Excerpted text>
▬▬▬▬▬▬▬▬▬▬
Trading is hazardous to your wealth

The catchy title of this post is an homage to the seminal study of Barber & Odean (2000) who examine the investment performance of individual investors (per July 2020 the study has been cited almost 3,800 times). The authors investigate a data set consisting of more than 66,000 households (during the period of 1991 to 1996). To keep things short, I will only refer to the insights of the study.

First, individual investors have an annual turnover of roughly 75%, which means that most assets investors hold at the beginning of a given year are, at the end of the year, replaced by other assets.

The following figure presents gross and net returns of quintile portfolios based on monthly turnover (February 1991 to January 1997). While the annualized mean of individual investors’ gross returns (18.7%, white bar) slightly exceeds that of the S&P 500 (17.9%), net returns are well below (16.4%, black bar).

Returns of portfolios based on monthly turnover (Source: Barber & Odean (2000), p. 775, Figure 1)
▬▬▬▬▬▬▬▬▬▬
Task to carry out> According to the post on trading, what is the annual turnover of individual investors? The material after this post has nothing to do with it.

Data shown>
▬▬▬▬▬▬▬▬▬▬
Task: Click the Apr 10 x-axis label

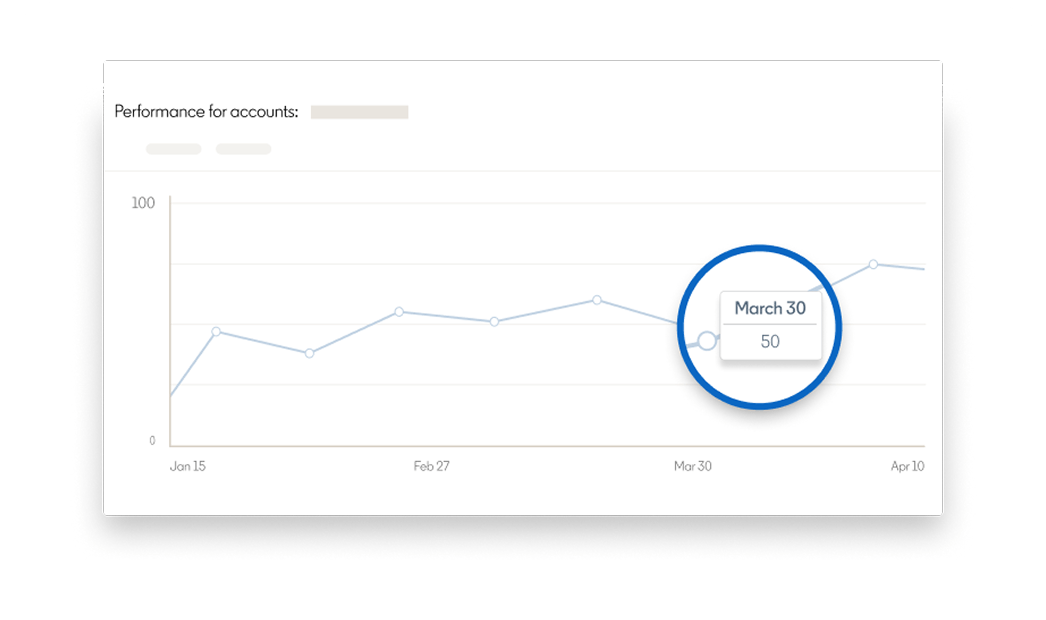Action: tap(907, 467)
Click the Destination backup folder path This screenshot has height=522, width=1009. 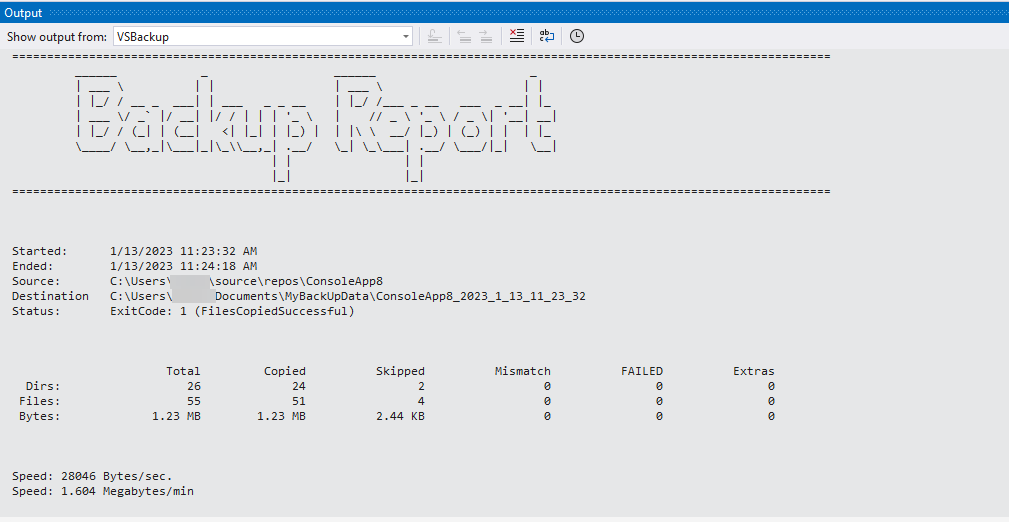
▬▬▬▬▬▬▬▬▬▬
The result> Roughly 75%.